(Data records begins)
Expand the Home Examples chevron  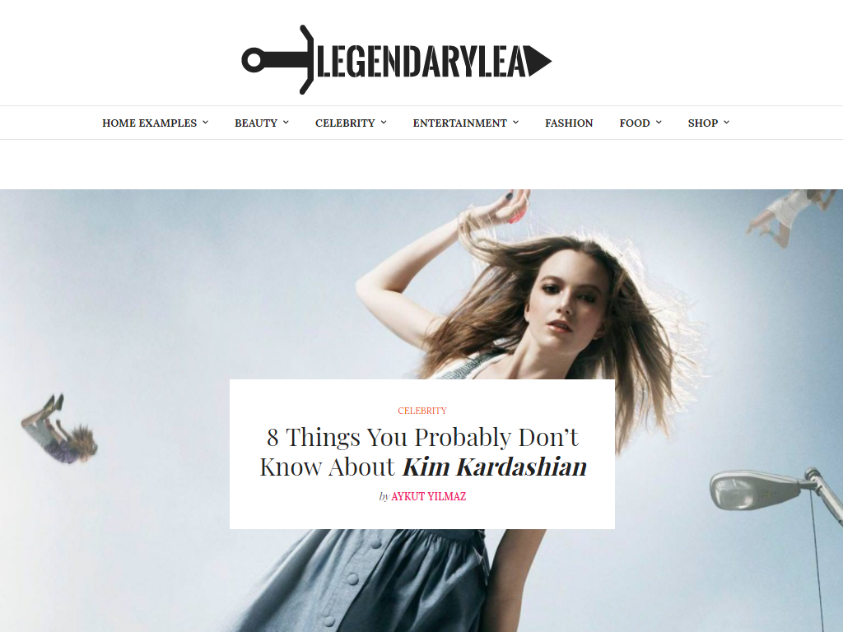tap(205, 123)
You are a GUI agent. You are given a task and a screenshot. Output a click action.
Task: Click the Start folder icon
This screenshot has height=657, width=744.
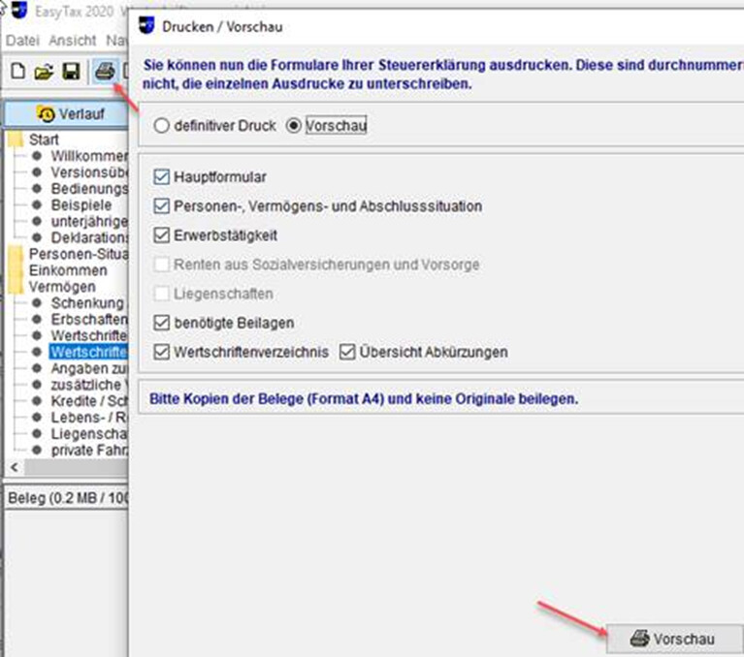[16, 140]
(Data records ends)
(Data records begins)
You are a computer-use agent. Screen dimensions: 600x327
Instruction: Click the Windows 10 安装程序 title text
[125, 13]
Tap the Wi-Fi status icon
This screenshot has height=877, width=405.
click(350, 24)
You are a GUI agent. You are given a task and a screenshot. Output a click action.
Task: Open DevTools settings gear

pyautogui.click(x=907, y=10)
(Data records ends)
Problem to solve
The word to find is "icon". Copy every line of the records that holds it.

Exercise solution
Task: Click the Start folder icon
Tap the Wi-Fi status icon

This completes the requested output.